Ja. Ich glaube zwar nicht an Verschwörungstheorien, aber das ist ganz einfacher Common Sense. Jeder weiß, dass Staaten über eine Inflation eine Entschuldung betreiben können. Die Inflation ist die Hölle der Gläubiger und das Paradies der Schuldner, das Geld entwertet sich bzw. das Bruttoninlandsprodukt steigt während der Inflation nominal betrachtet sehr schnell. Damit wird der alte Schuldenberg in Relation zum BIP geringer.
Also liegt es im Interesse der Staaten, eine hohe Inflation beizubehalten.
Nicht zwingend. Man muss bedenken, dass es ein viel härterer Schaden für eine Volkswirtschaft wäre, wenn das Vertrauen aus dem Papiergeld komplett verschwindet, Anleger nur noch in Sachwerte flüchten und niemand mehr Staatsanleihen kaufen will. In dem Fall käme nur noch eine Währungsreform infrage. Da muss man eindeutig sagen, dass es auch ein Inflationsniveau geben kann, wo man Inflationsbekämpfung als wichtiger ansieht als die Wirtschaft zu unterstützen, aber solange es im aktuellen Bereich bleibt und vielleicht sogar ein bisschen abkühlt, werden die Notenbanken es mehr oder weniger laufen lassen.
Wie lauten Ihre Prognosen in Bezug auf den Leitzins? Wie weit wird ihn die EZB anheben?
Kaum mehr als zwei Prozent.
Interview: Silvia Santandrea
Info
Riße beim Raiffeisen InvestmentClub
Stefan Riße ist Kapitalmarktstratege der Vermögensverwaltungsgesellschaft ACATIS Investment.
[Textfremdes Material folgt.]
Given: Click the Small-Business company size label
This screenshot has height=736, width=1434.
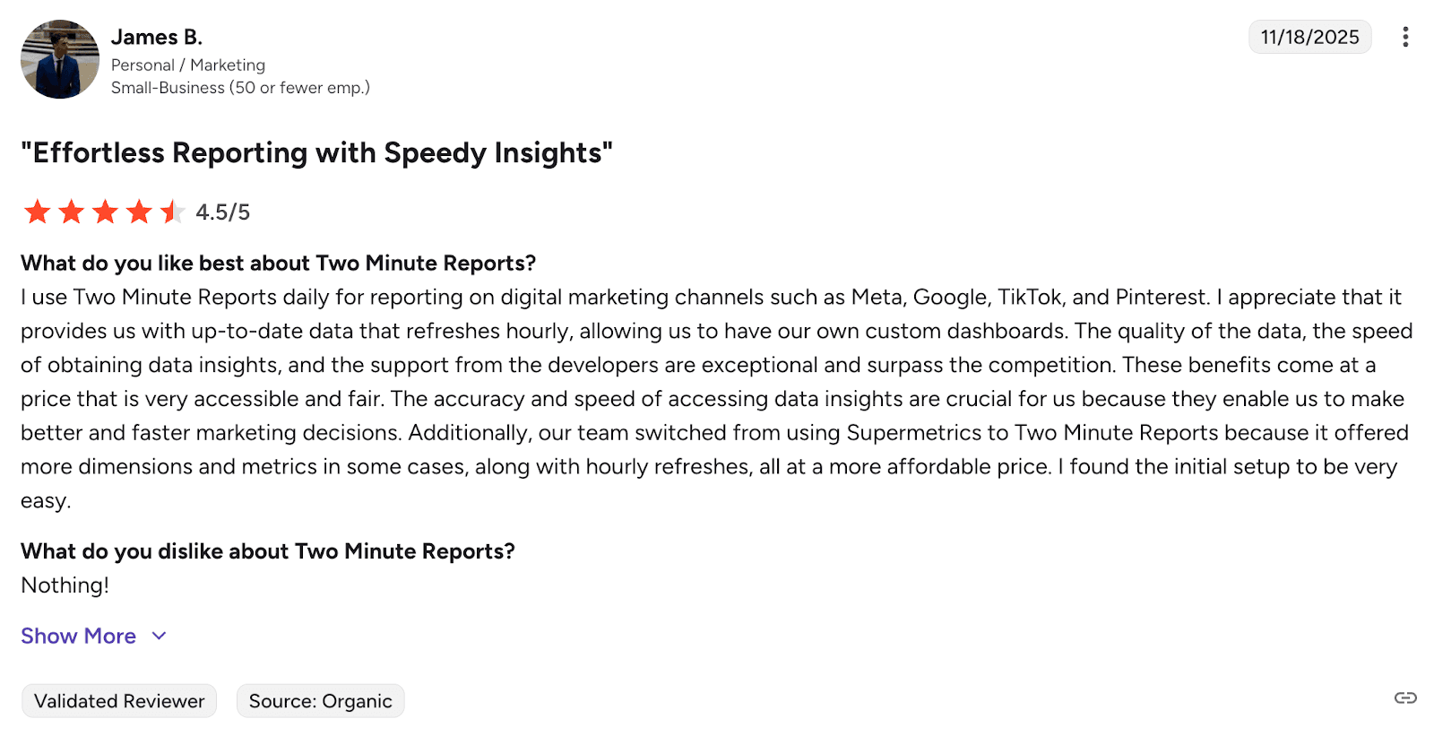Looking at the screenshot, I should [x=240, y=88].
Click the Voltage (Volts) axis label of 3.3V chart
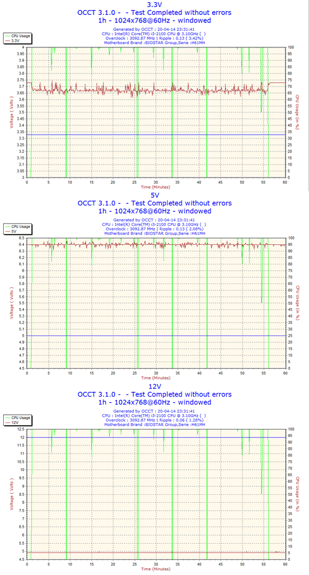309x575 pixels. 11,112
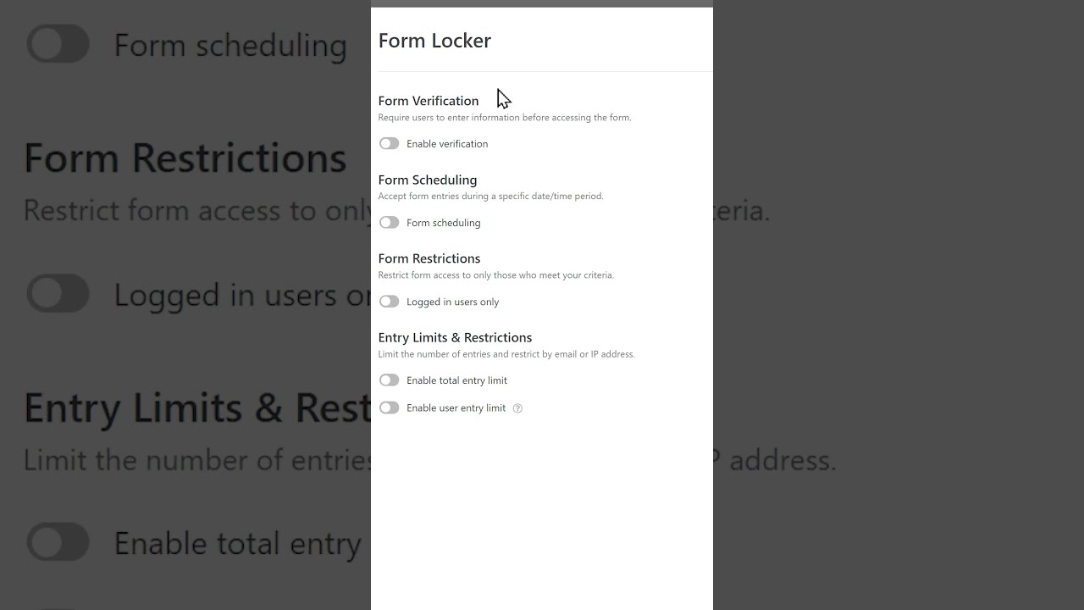Click the large blurred Logged in users toggle
This screenshot has height=610, width=1084.
pos(58,294)
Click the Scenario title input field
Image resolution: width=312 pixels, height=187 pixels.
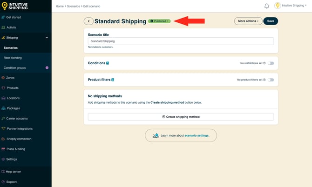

Seit seinem 16. Lebensjahr beschäftigt er sich intensiv mit den internationalen Finanzmärkten. Bekannt wurde er aber vor allem wegen seiner Berichte für „N-TV“, die von 2001 bis 2005 live vom Frankfurter Börsenparkett gesendet wurden. Auch heute ist Riße dort regelmäßiger Interviewpartner wie auch für andere TV- und Radiosender. Von 2006 bis 2011 war er Chief Market Strategist der Deutschlandniederlassung von CMC Markets. 2011 wechselte er zur HPM Hanseatische Portfoliomanagement GmbH in Hamburg. Seit 2016 ist er unabhängiger Experte, Berater und Vortragsredner. Seine Beiträge auf Onvista und Wallstreet Online geben regelmäßig Einblick in das Börsengeschehen. Am 15. Juni 2021 ist sein viertes Buch mit dem Titel „Die Inflation kommt!“ erschienen.
Vortrag demnächst online abrufbar
Riße hat am 11. Mai bei einer Veranstaltung des Raiffeisen InvestmentClubs zum Thema „Energiekrise, Lockdowns und Zinsanstieg – Aktien bleiben dennoch alternativlos!“ gesprochen. Der Vortrag ist demnächst auf www.investmentclub.it verfügbar. Neben Riße hat der Journalist Claus Kleber referiert.